SOURCE RECORDS =
####

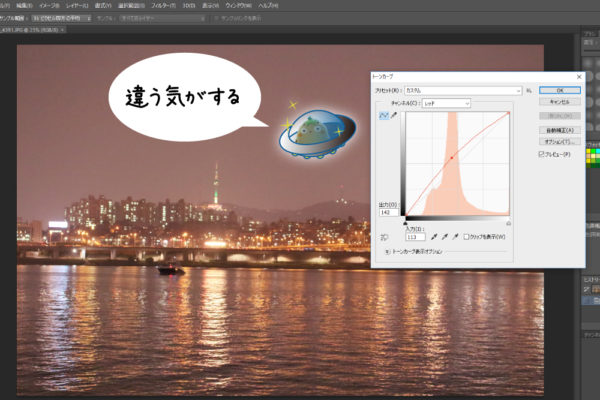Select the pencil draw-curve tool
The image size is (600, 400).
[391, 117]
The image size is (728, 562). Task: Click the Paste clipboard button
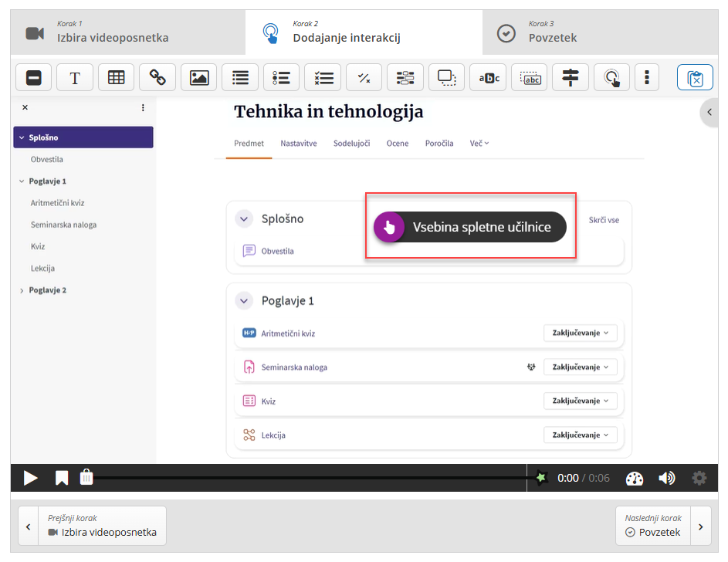(x=695, y=78)
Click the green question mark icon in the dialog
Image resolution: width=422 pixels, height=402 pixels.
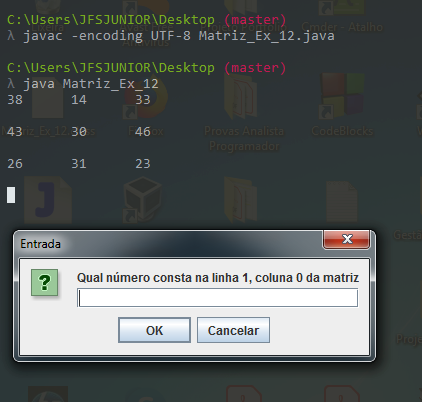(x=44, y=283)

####

INSTRUCTIONS FOR THE TASK =
Pictures are to be left out; otherwise, copy exactly each line from the one containing "Image resolution: width=422" through the last line of the listing.

ANSWER FOR THIS EXERCISE =
Image resolution: width=422 pixels, height=402 pixels.
(x=44, y=283)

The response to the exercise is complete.